--- MATERIAL FOR THE TASK Enclosed Below ---

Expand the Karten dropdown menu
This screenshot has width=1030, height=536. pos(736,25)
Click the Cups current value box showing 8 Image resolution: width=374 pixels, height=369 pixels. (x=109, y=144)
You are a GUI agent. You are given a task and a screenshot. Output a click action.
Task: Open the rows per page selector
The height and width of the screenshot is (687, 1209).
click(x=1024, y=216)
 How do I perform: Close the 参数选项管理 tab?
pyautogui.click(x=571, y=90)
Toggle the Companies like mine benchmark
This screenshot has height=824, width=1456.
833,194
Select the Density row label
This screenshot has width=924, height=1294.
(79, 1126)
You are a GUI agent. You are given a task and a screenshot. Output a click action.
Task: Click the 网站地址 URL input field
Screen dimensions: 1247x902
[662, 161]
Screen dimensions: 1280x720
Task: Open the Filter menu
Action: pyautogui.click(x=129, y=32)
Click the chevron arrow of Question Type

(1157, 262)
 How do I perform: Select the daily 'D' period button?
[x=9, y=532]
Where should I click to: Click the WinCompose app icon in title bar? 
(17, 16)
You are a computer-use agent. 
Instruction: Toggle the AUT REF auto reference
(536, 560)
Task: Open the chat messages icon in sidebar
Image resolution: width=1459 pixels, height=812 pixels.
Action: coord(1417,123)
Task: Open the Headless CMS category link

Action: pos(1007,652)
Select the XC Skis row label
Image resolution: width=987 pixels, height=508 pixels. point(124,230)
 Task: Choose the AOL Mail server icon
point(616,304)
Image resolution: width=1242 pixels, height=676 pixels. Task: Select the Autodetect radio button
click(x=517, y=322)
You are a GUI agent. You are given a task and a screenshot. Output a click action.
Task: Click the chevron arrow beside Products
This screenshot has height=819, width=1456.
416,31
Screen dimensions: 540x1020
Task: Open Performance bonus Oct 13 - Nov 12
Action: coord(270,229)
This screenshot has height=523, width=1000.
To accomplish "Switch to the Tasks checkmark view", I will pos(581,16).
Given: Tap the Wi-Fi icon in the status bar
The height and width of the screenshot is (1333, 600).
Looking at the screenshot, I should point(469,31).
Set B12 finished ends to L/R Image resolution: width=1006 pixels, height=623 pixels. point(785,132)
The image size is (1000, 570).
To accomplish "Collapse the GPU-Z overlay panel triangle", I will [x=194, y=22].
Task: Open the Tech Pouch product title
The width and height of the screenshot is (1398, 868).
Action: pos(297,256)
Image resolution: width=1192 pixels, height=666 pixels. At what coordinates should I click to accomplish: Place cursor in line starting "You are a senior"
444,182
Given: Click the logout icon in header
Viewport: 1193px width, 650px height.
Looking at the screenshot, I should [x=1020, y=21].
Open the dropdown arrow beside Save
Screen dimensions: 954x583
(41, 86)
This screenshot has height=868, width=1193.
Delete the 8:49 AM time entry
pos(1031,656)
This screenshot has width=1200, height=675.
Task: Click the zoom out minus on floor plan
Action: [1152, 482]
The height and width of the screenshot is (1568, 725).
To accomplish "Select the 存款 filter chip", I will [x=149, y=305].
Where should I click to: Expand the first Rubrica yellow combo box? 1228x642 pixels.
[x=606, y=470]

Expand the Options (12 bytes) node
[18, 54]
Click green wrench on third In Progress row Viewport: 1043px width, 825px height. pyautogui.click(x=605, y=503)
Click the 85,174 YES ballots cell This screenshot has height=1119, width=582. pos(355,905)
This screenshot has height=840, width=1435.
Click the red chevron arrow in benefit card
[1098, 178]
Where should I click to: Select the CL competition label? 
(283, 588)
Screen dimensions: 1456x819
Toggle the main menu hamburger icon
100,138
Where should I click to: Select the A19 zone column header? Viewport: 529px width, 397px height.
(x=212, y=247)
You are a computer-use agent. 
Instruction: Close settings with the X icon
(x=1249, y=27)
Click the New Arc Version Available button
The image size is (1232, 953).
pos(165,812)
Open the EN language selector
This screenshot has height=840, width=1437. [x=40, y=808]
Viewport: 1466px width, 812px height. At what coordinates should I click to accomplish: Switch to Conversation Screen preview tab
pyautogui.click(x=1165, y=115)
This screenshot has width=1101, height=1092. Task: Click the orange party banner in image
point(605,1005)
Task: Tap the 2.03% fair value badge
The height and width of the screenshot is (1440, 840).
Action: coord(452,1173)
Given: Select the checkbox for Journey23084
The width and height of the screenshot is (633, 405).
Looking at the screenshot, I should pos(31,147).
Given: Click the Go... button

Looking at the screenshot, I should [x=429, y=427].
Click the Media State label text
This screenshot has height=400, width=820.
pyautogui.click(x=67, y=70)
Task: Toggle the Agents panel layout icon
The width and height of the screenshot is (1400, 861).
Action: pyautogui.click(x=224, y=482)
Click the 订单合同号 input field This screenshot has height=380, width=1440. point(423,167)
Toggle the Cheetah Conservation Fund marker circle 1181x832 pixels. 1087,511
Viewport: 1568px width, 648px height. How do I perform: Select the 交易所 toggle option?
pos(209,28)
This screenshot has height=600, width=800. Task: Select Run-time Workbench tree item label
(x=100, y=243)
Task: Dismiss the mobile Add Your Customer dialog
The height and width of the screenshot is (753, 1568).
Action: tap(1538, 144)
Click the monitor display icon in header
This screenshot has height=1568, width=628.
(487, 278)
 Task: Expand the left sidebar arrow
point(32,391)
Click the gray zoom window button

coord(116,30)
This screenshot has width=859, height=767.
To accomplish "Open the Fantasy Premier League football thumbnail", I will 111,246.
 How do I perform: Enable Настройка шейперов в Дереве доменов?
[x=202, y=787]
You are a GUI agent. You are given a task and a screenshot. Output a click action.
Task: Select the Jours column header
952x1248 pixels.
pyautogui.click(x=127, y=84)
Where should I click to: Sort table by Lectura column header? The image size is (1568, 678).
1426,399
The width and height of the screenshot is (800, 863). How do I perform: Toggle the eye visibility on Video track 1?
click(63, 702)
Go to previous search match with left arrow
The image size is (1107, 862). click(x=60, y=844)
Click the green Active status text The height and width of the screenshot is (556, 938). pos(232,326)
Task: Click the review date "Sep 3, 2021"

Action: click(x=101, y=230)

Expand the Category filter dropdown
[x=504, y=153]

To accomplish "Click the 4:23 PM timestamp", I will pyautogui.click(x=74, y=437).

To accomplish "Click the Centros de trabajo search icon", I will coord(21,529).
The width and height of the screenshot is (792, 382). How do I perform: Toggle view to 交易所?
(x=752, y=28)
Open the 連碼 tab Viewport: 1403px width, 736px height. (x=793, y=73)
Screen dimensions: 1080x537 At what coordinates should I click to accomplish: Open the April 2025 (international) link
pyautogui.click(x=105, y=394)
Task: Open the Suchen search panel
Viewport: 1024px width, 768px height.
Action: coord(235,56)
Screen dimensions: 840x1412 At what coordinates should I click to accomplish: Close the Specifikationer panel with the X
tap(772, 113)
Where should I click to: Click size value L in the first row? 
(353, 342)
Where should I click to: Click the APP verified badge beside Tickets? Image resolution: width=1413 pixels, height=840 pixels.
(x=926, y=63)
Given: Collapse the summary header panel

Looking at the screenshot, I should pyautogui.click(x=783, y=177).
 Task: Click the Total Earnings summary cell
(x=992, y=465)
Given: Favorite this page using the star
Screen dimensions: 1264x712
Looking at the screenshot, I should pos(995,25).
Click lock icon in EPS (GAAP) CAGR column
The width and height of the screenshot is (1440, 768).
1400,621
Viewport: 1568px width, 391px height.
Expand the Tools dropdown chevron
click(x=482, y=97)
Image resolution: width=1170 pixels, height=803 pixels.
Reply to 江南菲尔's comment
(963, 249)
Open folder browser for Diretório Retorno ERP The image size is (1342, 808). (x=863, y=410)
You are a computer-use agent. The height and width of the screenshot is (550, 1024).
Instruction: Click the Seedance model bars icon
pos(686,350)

--- End of Enclosed MATERIAL FOR THE TASK ---

_DIRECTIONS_. Check every line above for the string "field" and copy those that have it.

_ANSWER FOR THIS EXERCISE_.
Task: Click the 网站地址 URL input field
Click the 订单合同号 input field This screenshot has height=380, width=1440. point(423,167)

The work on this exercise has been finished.